In many organizations the skill sets that administer Exchange, Active Directory (AD), Domain Naming System (DNS), and the network infrastructure are often segregated. Since Exchange is heavily dependent on communication with AD and that communication must traverse the network, the ability for the Exchange Administrator to have a basic understanding of how each of these components can be troubleshot is useful. Furthermore, often times the DNS, network, and AD administrators are not familiar with how Exchange is dependent on their services and thus are not fully prepared to help an Exchange administrator isolate production issues. As such, by the end of this it is hoped that there will be enough information to allow the Exchange, DNS, network, and AD administrators to each collect the data necessary to identify the majority of the issues.

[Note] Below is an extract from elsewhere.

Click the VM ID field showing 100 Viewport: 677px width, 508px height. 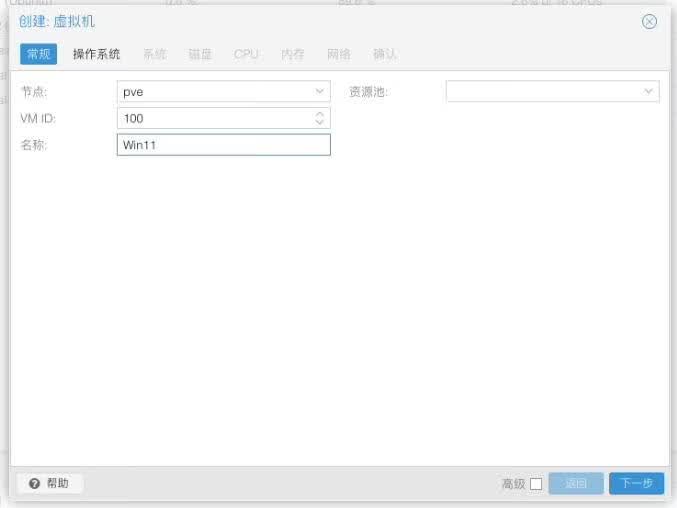point(224,118)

There is some required reading that is necessary in order to understand much of the content that follows. Rather than reiterate all of the pre-requisite knowledge here, reviewing the following content might be helpful:
To start with, an understanding of what the performance counters "LDAP Read Time" and "LDAP Search Time" track is very useful (as identified in Ruling Out Active Directory-Bound Problems and Monitoring Common Counters: Exchange 2007 Help). One knows that once these counters approach or exceed the recommended thresholds, troubleshooting outside of Exchange needs to begin. Therefore, the question, "What are the potential contributors to high values for these counters?" is thus raised. Since these counters are installed with Exchange and are tracked within the DSAccess /ADAccess components, depending on the version of Exchange, there are a number of dependencies that Exchange does not have visibility into that the troubleshooter needs to be cognizant of when evaluating where the source of the delay is incurred. In order to provide a clearer picture of what needs to be considered, below is a walkthrough of a somewhat simplified list of events that happens after the clock starts ticking (reference How Active Directory Searches Work for greater detail):
1. WLDAP32.DLL receives the request from one of the Exchange processes. It has to locate a Global Catalog (GC) first.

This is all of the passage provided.